Symposium Abstract (2010)

Breast cancer diagnosis and treatment have much improved, but some tumor types stubbornly resist therapy. Our goal is to identify novel markers of hard-to-treat breast cancer for the development of novel effective therapies. This is achieved through a combination of two major approaches using our novel model of triple-negative inflammatory and metaplastic breast cancer, the most aggressive type of this disease. In the first approach, we are tapping into the immune repertoire of healthy long-lived people (the wellderly) to identify antibodies that can block breast cancer growth. We hypothesize that many ‘wellderly’ individuals may have encountered developing breast cancer cells in their bodies over the years, but remained clinically disease free over decades - in many cases despite non-favorable genetic disposition and accumulating risk factors encountered over a lifetime. In the second approach, we are comparing the gene expression profiles of variants of our breast cancer cell model that represent increasingly aggressive and treatment resistant stages of the disease.

Our work during the first year of this project has focused on:

Our results identified genes associated with epithelial to mesenchymal transition (EMT) as a predominant set of changes during progression of this triple negative inflammatory and metaplastic breast cancer. Analyses of the adhesive, migratory and invasive properties of these cells indicated that EMT is a major driver of malignant progression in this model. Consistent with this notion, the tumor recurrence and pleural effusion derived tumor cells are strikingly more tumorigenic in SCID mice the cells from the primary breast cancer. Other major changes were seen in cytoskeletal genes, chemokines and their receptors, drug transporter proteins, metalloproteinases and matrix proteins.

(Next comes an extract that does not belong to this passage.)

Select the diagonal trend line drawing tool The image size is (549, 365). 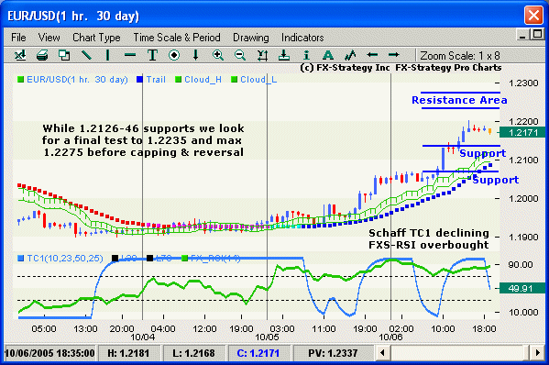86,55

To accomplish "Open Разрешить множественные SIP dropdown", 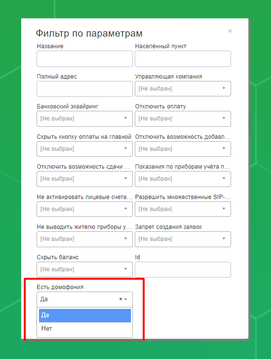I will [x=183, y=209].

Our developments and findings support our original research plan and contribute important new information on mechanisms that drive progression of hard-to-treat triple negative breast cancer. Our analyses have lead to the identification of an array of novel potentially clinically and functionally important markers in this breast cancer type. Our functional validation studies have revealed new leads for possible inhibition of triple-negative breast cancer progression and opened focused avenues for the upcoming, intensive studies on functional molecular pathways that are critical for aggressive breast cancer development.

Finding antibodies that can curb breast cancer growth and identifying their targets, combined with knowledge on the genetic changes that occur during disease progression of hard-to-treat and ultimately unresponsive breast cancer will help understand the nature of aggressive breast cancer, define specific new ways for inhibition, and provide tools for clinical therapy.